• _Written instruction_
From the entries below, pull out every line that contains the string "screenshot" and copy those lines. Uppercase and lowercase count, so match the string's case.

• _Data excerpts_
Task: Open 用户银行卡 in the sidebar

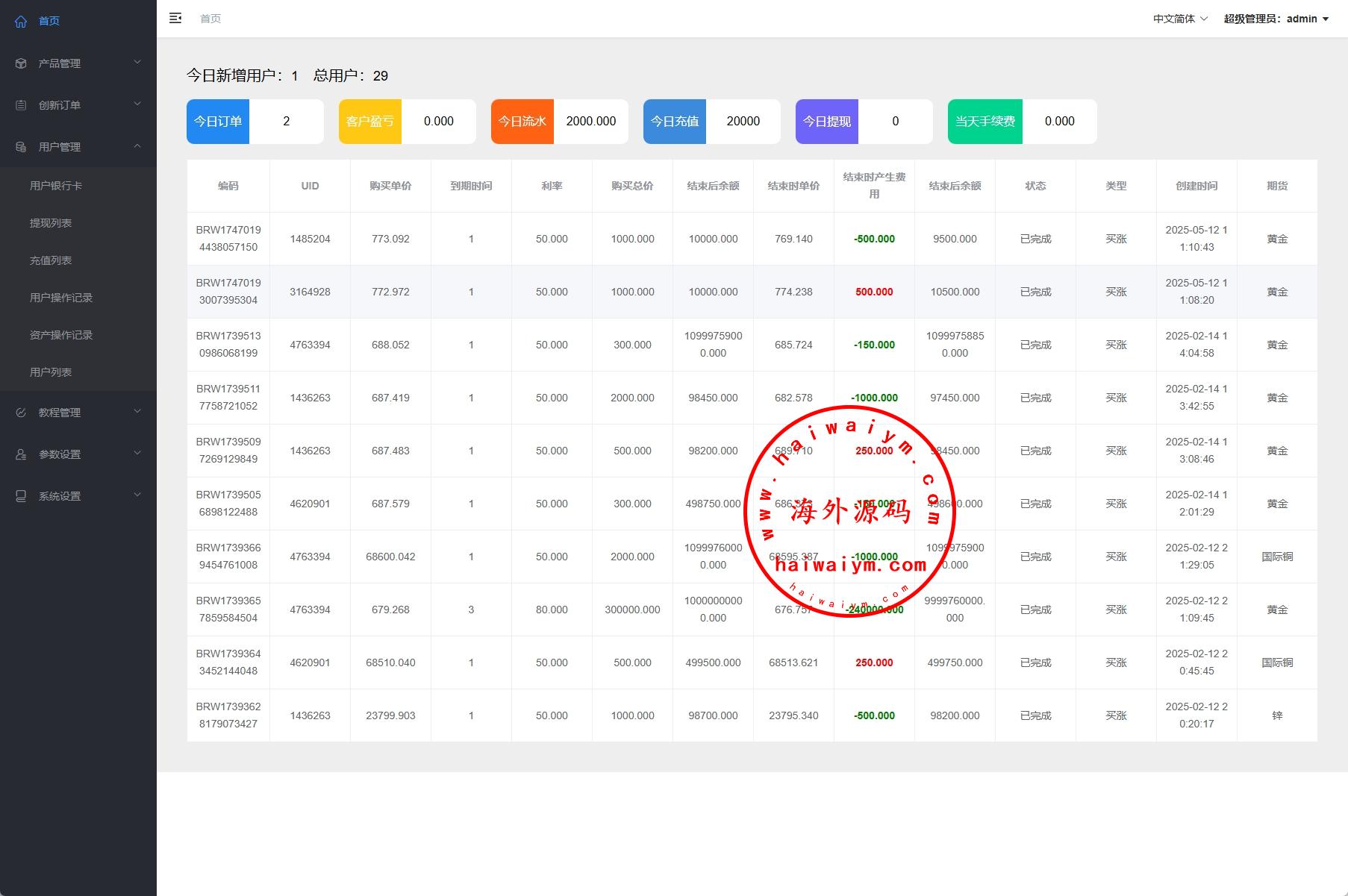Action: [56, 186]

* * *

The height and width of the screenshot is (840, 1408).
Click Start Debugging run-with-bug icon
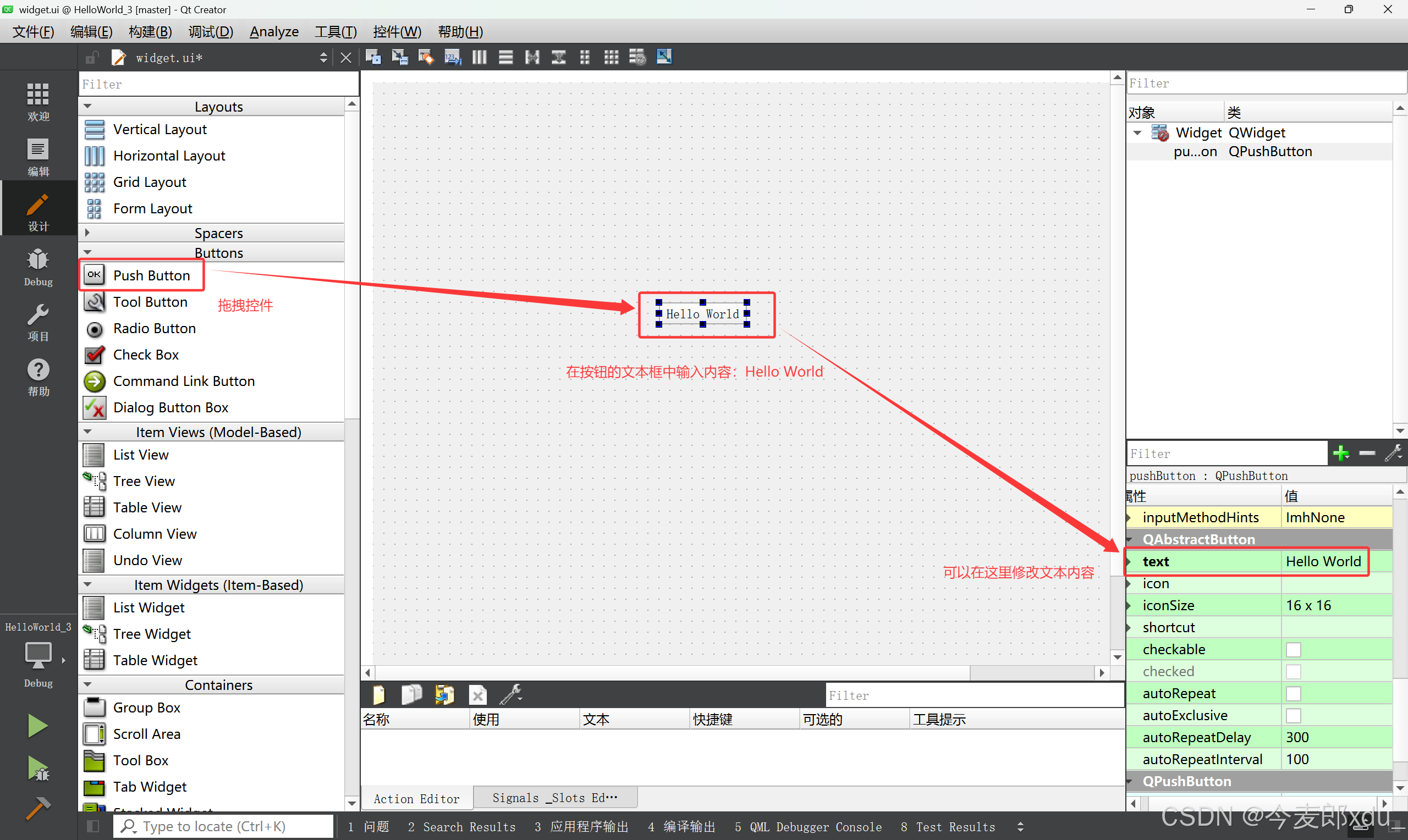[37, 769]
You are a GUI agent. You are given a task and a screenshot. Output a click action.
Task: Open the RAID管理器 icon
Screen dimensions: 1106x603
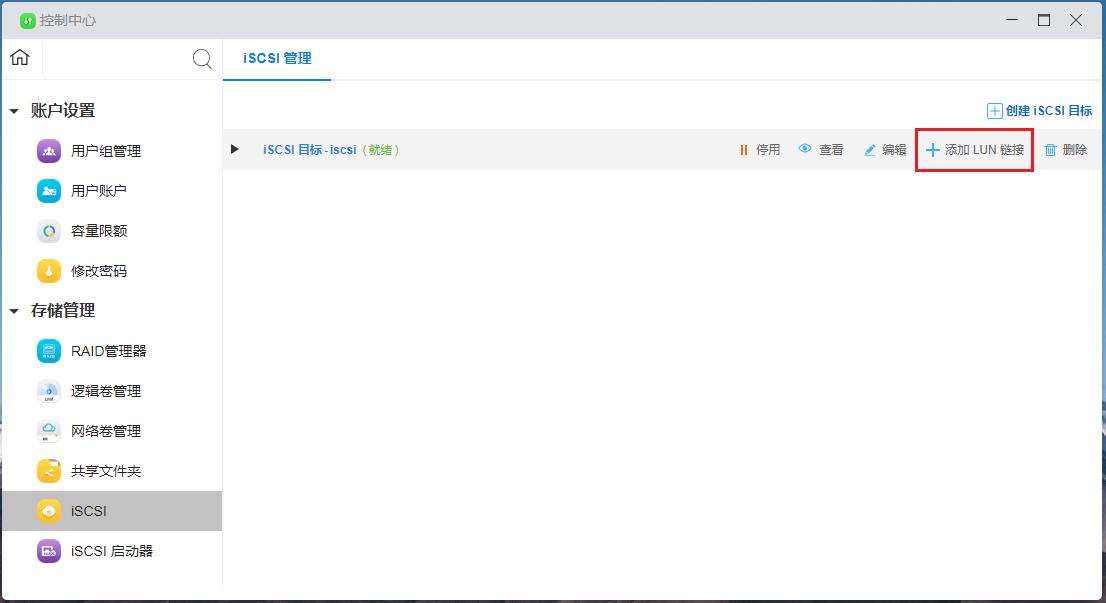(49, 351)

• _Exercise result_
The height and width of the screenshot is (840, 1408).
You are a GUI agent. You are given a task and a screenshot. Output a click action.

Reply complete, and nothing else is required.